(Item position entries)
┏━━

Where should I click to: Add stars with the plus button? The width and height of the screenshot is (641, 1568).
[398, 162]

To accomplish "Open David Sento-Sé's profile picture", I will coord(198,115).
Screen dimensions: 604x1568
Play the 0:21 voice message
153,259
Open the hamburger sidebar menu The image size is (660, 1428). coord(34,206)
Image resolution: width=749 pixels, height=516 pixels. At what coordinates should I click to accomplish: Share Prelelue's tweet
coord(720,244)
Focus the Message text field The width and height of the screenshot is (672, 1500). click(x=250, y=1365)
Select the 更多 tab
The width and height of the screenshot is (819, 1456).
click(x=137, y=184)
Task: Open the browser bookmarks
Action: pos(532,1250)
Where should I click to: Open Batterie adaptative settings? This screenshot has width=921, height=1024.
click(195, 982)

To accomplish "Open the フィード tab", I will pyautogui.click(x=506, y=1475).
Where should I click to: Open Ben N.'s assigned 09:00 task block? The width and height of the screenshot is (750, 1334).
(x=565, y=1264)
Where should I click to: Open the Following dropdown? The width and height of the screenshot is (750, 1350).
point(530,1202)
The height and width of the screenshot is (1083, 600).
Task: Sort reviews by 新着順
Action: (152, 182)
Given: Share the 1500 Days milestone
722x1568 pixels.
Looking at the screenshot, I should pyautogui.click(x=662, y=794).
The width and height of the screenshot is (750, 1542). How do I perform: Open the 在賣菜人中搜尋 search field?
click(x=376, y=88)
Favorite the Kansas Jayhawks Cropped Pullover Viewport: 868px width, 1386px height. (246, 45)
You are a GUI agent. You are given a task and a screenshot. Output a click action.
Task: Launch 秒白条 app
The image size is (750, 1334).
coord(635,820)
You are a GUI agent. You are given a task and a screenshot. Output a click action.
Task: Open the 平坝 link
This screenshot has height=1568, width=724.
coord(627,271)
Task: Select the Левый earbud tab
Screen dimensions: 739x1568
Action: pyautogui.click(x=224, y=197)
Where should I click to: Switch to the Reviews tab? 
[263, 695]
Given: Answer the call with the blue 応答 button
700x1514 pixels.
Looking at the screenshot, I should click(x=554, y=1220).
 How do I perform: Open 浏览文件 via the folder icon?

┗━━

What to produce
Repeat the rows word for word, from the line containing "Where should I click to: Open Ben" to the line containing "coord(635,820)", including both of those lines.

Exercise solution
Where should I click to: Open Ben N.'s assigned 09:00 task block? The width and height of the screenshot is (750, 1334).
(x=565, y=1264)
Where should I click to: Open the Following dropdown? The width and height of the screenshot is (750, 1350).
point(530,1202)
The height and width of the screenshot is (1083, 600).
Task: Sort reviews by 新着順
Action: (152, 182)
Given: Share the 1500 Days milestone
722x1568 pixels.
Looking at the screenshot, I should pyautogui.click(x=662, y=794).
The width and height of the screenshot is (750, 1542). How do I perform: Open the 在賣菜人中搜尋 search field?
click(x=376, y=88)
Favorite the Kansas Jayhawks Cropped Pullover Viewport: 868px width, 1386px height. (246, 45)
You are a GUI agent. You are given a task and a screenshot. Output a click action.
Task: Launch 秒白条 app
The image size is (750, 1334).
coord(635,820)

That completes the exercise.